We get the following errors:

2024/04/30 15:19:53 Terraform plan | Error: zone not found
2024/04/30 15:19:53 Terraform plan | 
2024/04/30 15:19:53 Terraform plan |   with data.ibm_is_zone.zone,
2024/04/30 15:19:53 Terraform plan |   on datasources.tf line 17, in data "ibm_is_zone" "zone":
2024/04/30 15:19:53 Terraform plan |   17: data "ibm_is_zone" "zone" {
2024/04/30 15:19:53 Terraform plan | 
2024/04/30 15:19:53 Terraform plan | Plan: 17 to add, 0 to change, 0 to destroy.
2024/04/30 15:19:53 Terraform plan | 
2024/04/30 15:19:53 Terraform plan | Changes to Outputs:
2024/04/30 15:19:53 Terraform plan |   + region_name        = "us-east"
2024/04/30 15:19:53 Terraform plan |   + var_zone           = "wdc03"
2024/04/30 15:19:53 Terraform plan |   + vpc                = (known after apply)
2024/04/30 15:19:53 Terraform plan | 
2024/04/30 15:19:53 Terraform plan | Error: Invalid value for variable
2024/04/30 15:19:53 Terraform plan | 
2024/04/30 15:19:53 Terraform plan |   on variables.tf line 185:
2024/04/30 15:19:53 Terraform plan |  185: variable "remote_allowed_ips" {
2024/04/30 15:19:53 Terraform plan |     ├────────────────
2024/04/30 15:19:53 Terraform plan |     │ var.remote_allowed_ips is list of string with 3 elements
2024/04/30 15:19:53 Terraform plan | 
2024/04/30 15:19:53 Terraform plan | Provided IP address format is not valid.

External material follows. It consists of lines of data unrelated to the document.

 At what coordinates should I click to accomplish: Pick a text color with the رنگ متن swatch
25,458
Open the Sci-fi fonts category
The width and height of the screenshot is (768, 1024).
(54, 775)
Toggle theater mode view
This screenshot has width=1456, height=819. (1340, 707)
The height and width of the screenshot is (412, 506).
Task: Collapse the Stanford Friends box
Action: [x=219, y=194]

Check if Ip address format has comma
2024/04/30 15:19:53 Terraform plan | instead of dot and there should be double quotes between each IP address
2024/04/30 15:19:53 Terraform plan | range if using multiple ip ranges. For multiple IP address use format
2024/04/30 15:19:53 Terraform plan | ["169.45.117.34","128.122.144.145"].
2024/04/30 15:19:53 Terraform plan | 
2024/04/30 15:19:53 Terraform plan | This was checked by the validation rule at variables.tf:194,3-13.

We also explicitly defined region_name in locals.tf to "us-east".

For the first error, Error: zone not found, I am not exactly sure where the zone is coming from. We have zone defined in our config.json as us-east-3, which is WDC07, but the var_zone in output is wdc03.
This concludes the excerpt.